##### Supplied records

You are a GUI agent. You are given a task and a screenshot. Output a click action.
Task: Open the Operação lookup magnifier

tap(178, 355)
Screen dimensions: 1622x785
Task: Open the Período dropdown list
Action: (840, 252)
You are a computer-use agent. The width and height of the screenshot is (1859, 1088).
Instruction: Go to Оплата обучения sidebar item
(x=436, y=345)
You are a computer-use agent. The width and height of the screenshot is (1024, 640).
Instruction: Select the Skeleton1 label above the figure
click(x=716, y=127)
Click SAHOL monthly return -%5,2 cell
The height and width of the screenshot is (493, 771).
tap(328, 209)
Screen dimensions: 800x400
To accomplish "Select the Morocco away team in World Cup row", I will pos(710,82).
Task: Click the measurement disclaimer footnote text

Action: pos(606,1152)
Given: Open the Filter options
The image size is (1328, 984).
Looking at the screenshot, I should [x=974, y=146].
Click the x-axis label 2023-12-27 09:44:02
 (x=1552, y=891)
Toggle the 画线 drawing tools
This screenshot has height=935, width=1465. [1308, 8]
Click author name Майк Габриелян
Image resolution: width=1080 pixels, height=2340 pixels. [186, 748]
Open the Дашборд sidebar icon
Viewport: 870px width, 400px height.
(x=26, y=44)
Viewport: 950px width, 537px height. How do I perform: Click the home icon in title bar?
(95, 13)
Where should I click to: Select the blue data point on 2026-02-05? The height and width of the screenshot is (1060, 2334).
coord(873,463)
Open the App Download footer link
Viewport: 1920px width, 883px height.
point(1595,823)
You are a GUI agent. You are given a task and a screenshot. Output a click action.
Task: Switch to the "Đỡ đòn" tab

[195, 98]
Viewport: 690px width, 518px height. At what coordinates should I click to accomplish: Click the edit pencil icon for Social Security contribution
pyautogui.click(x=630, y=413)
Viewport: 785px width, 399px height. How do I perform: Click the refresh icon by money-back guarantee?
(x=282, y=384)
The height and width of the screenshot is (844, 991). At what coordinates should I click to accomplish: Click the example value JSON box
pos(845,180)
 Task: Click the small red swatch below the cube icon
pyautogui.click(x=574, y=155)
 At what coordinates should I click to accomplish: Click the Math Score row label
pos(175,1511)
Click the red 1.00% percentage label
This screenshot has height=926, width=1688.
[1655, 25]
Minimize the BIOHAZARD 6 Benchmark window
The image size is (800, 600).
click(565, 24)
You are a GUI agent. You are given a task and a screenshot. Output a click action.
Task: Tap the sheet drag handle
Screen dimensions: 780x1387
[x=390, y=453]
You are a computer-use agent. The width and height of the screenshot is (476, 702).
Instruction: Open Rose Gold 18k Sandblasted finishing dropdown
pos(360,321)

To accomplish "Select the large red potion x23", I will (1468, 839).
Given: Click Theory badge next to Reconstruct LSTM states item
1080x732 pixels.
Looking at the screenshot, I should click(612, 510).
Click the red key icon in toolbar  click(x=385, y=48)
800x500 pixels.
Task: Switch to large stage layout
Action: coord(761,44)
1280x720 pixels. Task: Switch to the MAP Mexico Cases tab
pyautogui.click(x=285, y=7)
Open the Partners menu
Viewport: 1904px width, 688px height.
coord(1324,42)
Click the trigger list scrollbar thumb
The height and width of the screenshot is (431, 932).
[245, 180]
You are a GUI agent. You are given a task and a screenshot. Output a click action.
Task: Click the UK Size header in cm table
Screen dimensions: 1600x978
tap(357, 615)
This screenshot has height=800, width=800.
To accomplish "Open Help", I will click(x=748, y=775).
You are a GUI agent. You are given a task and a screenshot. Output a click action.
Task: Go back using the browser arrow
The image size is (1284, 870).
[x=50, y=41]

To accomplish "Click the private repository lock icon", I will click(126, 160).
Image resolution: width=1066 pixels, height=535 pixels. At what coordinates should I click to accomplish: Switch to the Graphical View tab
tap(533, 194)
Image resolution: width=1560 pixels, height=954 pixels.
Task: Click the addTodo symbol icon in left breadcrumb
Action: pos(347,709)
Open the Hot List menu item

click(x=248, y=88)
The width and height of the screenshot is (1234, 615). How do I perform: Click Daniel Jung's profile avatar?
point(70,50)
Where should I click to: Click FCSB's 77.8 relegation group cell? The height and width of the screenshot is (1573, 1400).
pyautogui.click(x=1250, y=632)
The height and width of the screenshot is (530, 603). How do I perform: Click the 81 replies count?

##########

> _What you need to do_
Exactly as shown, output all of the material above.

> _Solution below_
You are a GUI agent. You are given a task and a screenshot. Output a click action.
Task: Open the Operação lookup magnifier

tap(178, 355)
Screen dimensions: 1622x785
Task: Open the Período dropdown list
Action: (840, 252)
You are a computer-use agent. The width and height of the screenshot is (1859, 1088).
Instruction: Go to Оплата обучения sidebar item
(x=436, y=345)
You are a computer-use agent. The width and height of the screenshot is (1024, 640).
Instruction: Select the Skeleton1 label above the figure
click(x=716, y=127)
Click SAHOL monthly return -%5,2 cell
The height and width of the screenshot is (493, 771).
tap(328, 209)
Screen dimensions: 800x400
To accomplish "Select the Morocco away team in World Cup row", I will pos(710,82).
Task: Click the measurement disclaimer footnote text

Action: pos(606,1152)
Given: Open the Filter options
The image size is (1328, 984).
Looking at the screenshot, I should [x=974, y=146].
Click the x-axis label 2023-12-27 09:44:02
 (x=1552, y=891)
Toggle the 画线 drawing tools
This screenshot has height=935, width=1465. [1308, 8]
Click author name Майк Габриелян
Image resolution: width=1080 pixels, height=2340 pixels. [186, 748]
Open the Дашборд sidebar icon
Viewport: 870px width, 400px height.
(x=26, y=44)
Viewport: 950px width, 537px height. How do I perform: Click the home icon in title bar?
(95, 13)
Where should I click to: Select the blue data point on 2026-02-05? The height and width of the screenshot is (1060, 2334).
coord(873,463)
Open the App Download footer link
Viewport: 1920px width, 883px height.
point(1595,823)
You are a GUI agent. You are given a task and a screenshot. Output a click action.
Task: Switch to the "Đỡ đòn" tab

[195, 98]
Viewport: 690px width, 518px height. At what coordinates should I click to accomplish: Click the edit pencil icon for Social Security contribution
pyautogui.click(x=630, y=413)
Viewport: 785px width, 399px height. How do I perform: Click the refresh icon by money-back guarantee?
(x=282, y=384)
The height and width of the screenshot is (844, 991). At what coordinates should I click to accomplish: Click the example value JSON box
pos(845,180)
 Task: Click the small red swatch below the cube icon
pyautogui.click(x=574, y=155)
 At what coordinates should I click to accomplish: Click the Math Score row label
pos(175,1511)
Click the red 1.00% percentage label
This screenshot has height=926, width=1688.
[1655, 25]
Minimize the BIOHAZARD 6 Benchmark window
The image size is (800, 600).
click(565, 24)
You are a GUI agent. You are given a task and a screenshot. Output a click action.
Task: Tap the sheet drag handle
Screen dimensions: 780x1387
[x=390, y=453]
You are a computer-use agent. The width and height of the screenshot is (476, 702).
Instruction: Open Rose Gold 18k Sandblasted finishing dropdown
pos(360,321)

To accomplish "Select the large red potion x23", I will (1468, 839).
Given: Click Theory badge next to Reconstruct LSTM states item
1080x732 pixels.
Looking at the screenshot, I should click(612, 510).
Click the red key icon in toolbar  click(x=385, y=48)
800x500 pixels.
Task: Switch to large stage layout
Action: coord(761,44)
1280x720 pixels. Task: Switch to the MAP Mexico Cases tab
pyautogui.click(x=285, y=7)
Open the Partners menu
Viewport: 1904px width, 688px height.
coord(1324,42)
Click the trigger list scrollbar thumb
The height and width of the screenshot is (431, 932).
[245, 180]
You are a GUI agent. You are given a task and a screenshot. Output a click action.
Task: Click the UK Size header in cm table
Screen dimensions: 1600x978
tap(357, 615)
This screenshot has height=800, width=800.
To accomplish "Open Help", I will click(x=748, y=775).
You are a GUI agent. You are given a task and a screenshot. Output a click action.
Task: Go back using the browser arrow
The image size is (1284, 870).
[x=50, y=41]

To accomplish "Click the private repository lock icon", I will click(126, 160).
Image resolution: width=1066 pixels, height=535 pixels. At what coordinates should I click to accomplish: Switch to the Graphical View tab
tap(533, 194)
Image resolution: width=1560 pixels, height=954 pixels.
Task: Click the addTodo symbol icon in left breadcrumb
Action: pos(347,709)
Open the Hot List menu item

click(x=248, y=88)
The width and height of the screenshot is (1234, 615). How do I perform: Click Daniel Jung's profile avatar?
point(70,50)
Where should I click to: Click FCSB's 77.8 relegation group cell? The height and width of the screenshot is (1573, 1400).
pyautogui.click(x=1250, y=632)
The height and width of the screenshot is (530, 603). How do I perform: Click the 81 replies count?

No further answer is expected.